Format every line of the listing below as a Markdown table with two columns, Row and Line, numbering the rows and omitting blank lines.

━━━━━━━━

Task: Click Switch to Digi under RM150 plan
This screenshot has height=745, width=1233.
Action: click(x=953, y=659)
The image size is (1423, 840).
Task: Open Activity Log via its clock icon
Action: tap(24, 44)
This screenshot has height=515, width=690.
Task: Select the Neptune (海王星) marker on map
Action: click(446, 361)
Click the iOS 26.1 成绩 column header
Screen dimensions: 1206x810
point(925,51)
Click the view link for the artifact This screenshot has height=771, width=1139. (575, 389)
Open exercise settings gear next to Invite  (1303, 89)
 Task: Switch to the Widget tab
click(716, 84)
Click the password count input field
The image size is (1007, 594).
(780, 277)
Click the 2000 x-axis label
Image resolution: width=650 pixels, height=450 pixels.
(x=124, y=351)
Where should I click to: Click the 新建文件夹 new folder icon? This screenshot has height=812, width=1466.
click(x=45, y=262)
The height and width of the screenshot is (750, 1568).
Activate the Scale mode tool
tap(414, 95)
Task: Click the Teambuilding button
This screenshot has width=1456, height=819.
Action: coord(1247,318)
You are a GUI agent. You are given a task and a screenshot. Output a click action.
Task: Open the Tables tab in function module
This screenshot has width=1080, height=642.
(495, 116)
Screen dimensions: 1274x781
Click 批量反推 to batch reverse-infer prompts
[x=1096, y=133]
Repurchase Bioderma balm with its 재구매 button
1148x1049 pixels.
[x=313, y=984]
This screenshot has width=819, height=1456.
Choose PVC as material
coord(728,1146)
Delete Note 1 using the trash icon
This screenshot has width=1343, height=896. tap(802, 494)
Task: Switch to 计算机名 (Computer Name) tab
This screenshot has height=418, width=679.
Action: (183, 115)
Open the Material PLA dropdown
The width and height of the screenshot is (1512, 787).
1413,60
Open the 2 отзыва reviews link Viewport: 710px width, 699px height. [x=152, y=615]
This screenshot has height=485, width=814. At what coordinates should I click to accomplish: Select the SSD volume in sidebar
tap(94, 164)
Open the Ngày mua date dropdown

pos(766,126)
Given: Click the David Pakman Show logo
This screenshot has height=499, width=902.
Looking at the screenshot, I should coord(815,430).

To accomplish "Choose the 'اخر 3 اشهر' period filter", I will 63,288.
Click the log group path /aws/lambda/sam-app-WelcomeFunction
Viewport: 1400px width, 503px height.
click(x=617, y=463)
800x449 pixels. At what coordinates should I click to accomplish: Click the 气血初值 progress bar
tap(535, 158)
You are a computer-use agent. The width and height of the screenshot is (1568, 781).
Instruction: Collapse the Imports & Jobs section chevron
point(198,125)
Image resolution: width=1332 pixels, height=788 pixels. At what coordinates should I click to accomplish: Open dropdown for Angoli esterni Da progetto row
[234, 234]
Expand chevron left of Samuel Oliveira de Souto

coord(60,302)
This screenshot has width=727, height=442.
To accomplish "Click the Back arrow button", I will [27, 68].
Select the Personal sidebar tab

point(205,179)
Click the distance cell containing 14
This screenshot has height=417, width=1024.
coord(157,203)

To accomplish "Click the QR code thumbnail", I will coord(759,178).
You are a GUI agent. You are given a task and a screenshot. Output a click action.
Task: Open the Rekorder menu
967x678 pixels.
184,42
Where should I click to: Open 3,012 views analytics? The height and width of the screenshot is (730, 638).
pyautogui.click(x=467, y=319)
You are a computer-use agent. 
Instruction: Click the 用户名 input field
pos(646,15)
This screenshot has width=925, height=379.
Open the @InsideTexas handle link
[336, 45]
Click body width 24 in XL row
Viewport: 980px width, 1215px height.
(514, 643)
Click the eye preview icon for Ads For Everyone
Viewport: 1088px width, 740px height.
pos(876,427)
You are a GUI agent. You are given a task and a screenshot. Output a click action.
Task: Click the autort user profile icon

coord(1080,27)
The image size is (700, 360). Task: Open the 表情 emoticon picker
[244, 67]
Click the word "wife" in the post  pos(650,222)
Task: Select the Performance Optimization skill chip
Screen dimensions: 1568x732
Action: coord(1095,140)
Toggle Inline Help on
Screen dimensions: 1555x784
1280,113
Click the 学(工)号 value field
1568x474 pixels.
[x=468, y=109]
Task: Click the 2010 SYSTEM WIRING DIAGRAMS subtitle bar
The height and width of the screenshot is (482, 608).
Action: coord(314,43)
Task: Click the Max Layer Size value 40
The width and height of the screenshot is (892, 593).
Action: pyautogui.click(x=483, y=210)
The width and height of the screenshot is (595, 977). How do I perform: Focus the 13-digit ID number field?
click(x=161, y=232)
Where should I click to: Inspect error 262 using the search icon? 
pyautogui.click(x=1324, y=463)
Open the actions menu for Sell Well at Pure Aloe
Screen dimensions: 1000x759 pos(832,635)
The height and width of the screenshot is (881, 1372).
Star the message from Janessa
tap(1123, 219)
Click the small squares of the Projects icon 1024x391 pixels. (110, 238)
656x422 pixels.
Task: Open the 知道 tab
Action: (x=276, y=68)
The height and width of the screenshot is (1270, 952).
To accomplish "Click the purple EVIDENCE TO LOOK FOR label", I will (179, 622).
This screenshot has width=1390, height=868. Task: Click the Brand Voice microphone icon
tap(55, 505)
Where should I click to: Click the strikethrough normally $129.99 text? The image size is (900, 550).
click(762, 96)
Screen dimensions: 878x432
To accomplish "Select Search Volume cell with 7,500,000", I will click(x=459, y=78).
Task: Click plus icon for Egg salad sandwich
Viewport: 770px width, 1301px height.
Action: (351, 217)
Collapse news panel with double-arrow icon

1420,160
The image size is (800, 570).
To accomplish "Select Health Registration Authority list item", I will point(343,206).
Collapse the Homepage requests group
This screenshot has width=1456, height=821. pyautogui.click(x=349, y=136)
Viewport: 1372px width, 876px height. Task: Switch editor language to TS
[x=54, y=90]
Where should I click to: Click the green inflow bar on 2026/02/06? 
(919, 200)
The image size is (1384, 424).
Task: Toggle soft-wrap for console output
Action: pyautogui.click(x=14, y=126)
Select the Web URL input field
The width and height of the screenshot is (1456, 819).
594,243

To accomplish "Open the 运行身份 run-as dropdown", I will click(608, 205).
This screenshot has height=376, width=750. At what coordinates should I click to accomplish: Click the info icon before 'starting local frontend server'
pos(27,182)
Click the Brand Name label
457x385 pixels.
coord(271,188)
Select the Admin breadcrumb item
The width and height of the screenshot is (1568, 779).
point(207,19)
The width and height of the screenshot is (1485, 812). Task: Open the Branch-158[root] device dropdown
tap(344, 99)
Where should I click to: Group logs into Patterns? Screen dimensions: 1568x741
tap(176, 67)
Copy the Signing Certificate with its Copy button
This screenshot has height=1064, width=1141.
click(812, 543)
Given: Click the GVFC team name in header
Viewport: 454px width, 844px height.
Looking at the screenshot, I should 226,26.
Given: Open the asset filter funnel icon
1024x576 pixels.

━━━━━━━━

*In response*:
| Row | Line |
|---|---|
| 1 | Task: Click Switch to Digi under RM150 plan |
| 2 | This screenshot has height=745, width=1233. |
| 3 | Action: click(x=953, y=659) |
| 4 | The image size is (1423, 840). |
| 5 | Task: Open Activity Log via its clock icon |
| 6 | Action: tap(24, 44) |
| 7 | This screenshot has height=515, width=690. |
| 8 | Task: Select the Neptune (海王星) marker on map |
| 9 | Action: click(446, 361) |
| 10 | Click the iOS 26.1 成绩 column header |
| 11 | Screen dimensions: 1206x810 |
| 12 | point(925,51) |
| 13 | Click the view link for the artifact This screenshot has height=771, width=1139. (575, 389) |
| 14 | Open exercise settings gear next to Invite  (1303, 89) |
| 15 |  Task: Switch to the Widget tab |
| 16 | click(716, 84) |
| 17 | Click the password count input field |
| 18 | The image size is (1007, 594). |
| 19 | (780, 277) |
| 20 | Click the 2000 x-axis label |
| 21 | Image resolution: width=650 pixels, height=450 pixels. |
| 22 | (x=124, y=351) |
| 23 | Where should I click to: Click the 新建文件夹 new folder icon? This screenshot has height=812, width=1466. |
| 24 | click(x=45, y=262) |
| 25 | The height and width of the screenshot is (750, 1568). |
| 26 | Activate the Scale mode tool |
| 27 | tap(414, 95) |
| 28 | Task: Click the Teambuilding button |
| 29 | This screenshot has width=1456, height=819. |
| 30 | Action: coord(1247,318) |
| 31 | You are a GUI agent. You are given a task and a screenshot. Output a click action. |
| 32 | Task: Open the Tables tab in function module |
| 33 | This screenshot has width=1080, height=642. |
| 34 | (495, 116) |
| 35 | Screen dimensions: 1274x781 |
| 36 | Click 批量反推 to batch reverse-infer prompts |
| 37 | [x=1096, y=133] |
| 38 | Repurchase Bioderma balm with its 재구매 button |
| 39 | 1148x1049 pixels. |
| 40 | [x=313, y=984] |
| 41 | This screenshot has width=819, height=1456. |
| 42 | Choose PVC as material |
| 43 | coord(728,1146) |
| 44 | Delete Note 1 using the trash icon |
| 45 | This screenshot has width=1343, height=896. tap(802, 494) |
| 46 | Task: Switch to 计算机名 (Computer Name) tab |
| 47 | This screenshot has height=418, width=679. |
| 48 | Action: (183, 115) |
| 49 | Open the Material PLA dropdown |
| 50 | The width and height of the screenshot is (1512, 787). |
| 51 | 1413,60 |
| 52 | Open the 2 отзыва reviews link Viewport: 710px width, 699px height. [x=152, y=615] |
| 53 | This screenshot has height=485, width=814. At what coordinates should I click to accomplish: Select the SSD volume in sidebar |
| 54 | tap(94, 164) |
| 55 | Open the Ngày mua date dropdown |
| 56 | pos(766,126) |
| 57 | Given: Click the David Pakman Show logo |
| 58 | This screenshot has height=499, width=902. |
| 59 | Looking at the screenshot, I should coord(815,430). |
| 60 | To accomplish "Choose the 'اخر 3 اشهر' period filter", I will 63,288. |
| 61 | Click the log group path /aws/lambda/sam-app-WelcomeFunction |
| 62 | Viewport: 1400px width, 503px height. |
| 63 | click(x=617, y=463) |
| 64 | 800x449 pixels. At what coordinates should I click to accomplish: Click the 气血初值 progress bar |
| 65 | tap(535, 158) |
| 66 | You are a computer-use agent. The width and height of the screenshot is (1568, 781). |
| 67 | Instruction: Collapse the Imports & Jobs section chevron |
| 68 | point(198,125) |
| 69 | Image resolution: width=1332 pixels, height=788 pixels. At what coordinates should I click to accomplish: Open dropdown for Angoli esterni Da progetto row |
| 70 | [234, 234] |
| 71 | Expand chevron left of Samuel Oliveira de Souto |
| 72 | coord(60,302) |
| 73 | This screenshot has width=727, height=442. |
| 74 | To accomplish "Click the Back arrow button", I will [27, 68]. |
| 75 | Select the Personal sidebar tab |
| 76 | point(205,179) |
| 77 | Click the distance cell containing 14 |
| 78 | This screenshot has height=417, width=1024. |
| 79 | coord(157,203) |
| 80 | To accomplish "Click the QR code thumbnail", I will coord(759,178). |
| 81 | You are a GUI agent. You are given a task and a screenshot. Output a click action. |
| 82 | Task: Open the Rekorder menu |
| 83 | 967x678 pixels. |
| 84 | 184,42 |
| 85 | Where should I click to: Open 3,012 views analytics? The height and width of the screenshot is (730, 638). |
| 86 | pyautogui.click(x=467, y=319) |
| 87 | You are a computer-use agent.  |
| 88 | Instruction: Click the 用户名 input field |
| 89 | pos(646,15) |
| 90 | This screenshot has width=925, height=379. |
| 91 | Open the @InsideTexas handle link |
| 92 | [336, 45] |
| 93 | Click body width 24 in XL row |
| 94 | Viewport: 980px width, 1215px height. |
| 95 | (514, 643) |
| 96 | Click the eye preview icon for Ads For Everyone |
| 97 | Viewport: 1088px width, 740px height. |
| 98 | pos(876,427) |
| 99 | You are a GUI agent. You are given a task and a screenshot. Output a click action. |
| 100 | Task: Click the autort user profile icon |
| 101 | coord(1080,27) |
| 102 | The image size is (700, 360). Task: Open the 表情 emoticon picker |
| 103 | [244, 67] |
| 104 | Click the word "wife" in the post  pos(650,222) |
| 105 | Task: Select the Performance Optimization skill chip |
| 106 | Screen dimensions: 1568x732 |
| 107 | Action: coord(1095,140) |
| 108 | Toggle Inline Help on |
| 109 | Screen dimensions: 1555x784 |
| 110 | 1280,113 |
| 111 | Click the 学(工)号 value field |
| 112 | 1568x474 pixels. |
| 113 | [x=468, y=109] |
| 114 | Task: Click the 2010 SYSTEM WIRING DIAGRAMS subtitle bar |
| 115 | The height and width of the screenshot is (482, 608). |
| 116 | Action: coord(314,43) |
| 117 | Task: Click the Max Layer Size value 40 |
| 118 | The width and height of the screenshot is (892, 593). |
| 119 | Action: pyautogui.click(x=483, y=210) |
| 120 | The width and height of the screenshot is (595, 977). How do I perform: Focus the 13-digit ID number field? |
| 121 | click(x=161, y=232) |
| 122 | Where should I click to: Inspect error 262 using the search icon?  |
| 123 | pyautogui.click(x=1324, y=463) |
| 124 | Open the actions menu for Sell Well at Pure Aloe |
| 125 | Screen dimensions: 1000x759 pos(832,635) |
| 126 | The height and width of the screenshot is (881, 1372). |
| 127 | Star the message from Janessa |
| 128 | tap(1123, 219) |
| 129 | Click the small squares of the Projects icon 1024x391 pixels. (110, 238) |
| 130 | 656x422 pixels. |
| 131 | Task: Open the 知道 tab |
| 132 | Action: (x=276, y=68) |
| 133 | The height and width of the screenshot is (1270, 952). |
| 134 | To accomplish "Click the purple EVIDENCE TO LOOK FOR label", I will (179, 622). |
| 135 | This screenshot has width=1390, height=868. Task: Click the Brand Voice microphone icon |
| 136 | tap(55, 505) |
| 137 | Where should I click to: Click the strikethrough normally $129.99 text? The image size is (900, 550). |
| 138 | click(762, 96) |
| 139 | Screen dimensions: 878x432 |
| 140 | To accomplish "Select Search Volume cell with 7,500,000", I will click(x=459, y=78). |
| 141 | Task: Click plus icon for Egg salad sandwich |
| 142 | Viewport: 770px width, 1301px height. |
| 143 | Action: (351, 217) |
| 144 | Collapse news panel with double-arrow icon |
| 145 | 1420,160 |
| 146 | The image size is (800, 570). |
| 147 | To accomplish "Select Health Registration Authority list item", I will point(343,206). |
| 148 | Collapse the Homepage requests group |
| 149 | This screenshot has width=1456, height=821. pyautogui.click(x=349, y=136) |
| 150 | Viewport: 1372px width, 876px height. Task: Switch editor language to TS |
| 151 | [x=54, y=90] |
| 152 | Where should I click to: Click the green inflow bar on 2026/02/06?  |
| 153 | (919, 200) |
| 154 | The image size is (1384, 424). |
| 155 | Task: Toggle soft-wrap for console output |
| 156 | Action: pyautogui.click(x=14, y=126) |
| 157 | Select the Web URL input field |
| 158 | The width and height of the screenshot is (1456, 819). |
| 159 | 594,243 |
| 160 | To accomplish "Open the 运行身份 run-as dropdown", I will click(608, 205). |
| 161 | This screenshot has height=376, width=750. At what coordinates should I click to accomplish: Click the info icon before 'starting local frontend server' |
| 162 | pos(27,182) |
| 163 | Click the Brand Name label |
| 164 | 457x385 pixels. |
| 165 | coord(271,188) |
| 166 | Select the Admin breadcrumb item |
| 167 | The width and height of the screenshot is (1568, 779). |
| 168 | point(207,19) |
| 169 | The width and height of the screenshot is (1485, 812). Task: Open the Branch-158[root] device dropdown |
| 170 | tap(344, 99) |
| 171 | Where should I click to: Group logs into Patterns? Screen dimensions: 1568x741 |
| 172 | tap(176, 67) |
| 173 | Copy the Signing Certificate with its Copy button |
| 174 | This screenshot has height=1064, width=1141. |
| 175 | click(812, 543) |
| 176 | Given: Click the GVFC team name in header |
| 177 | Viewport: 454px width, 844px height. |
| 178 | Looking at the screenshot, I should 226,26. |
| 179 | Given: Open the asset filter funnel icon |
| 180 | 1024x576 pixels. |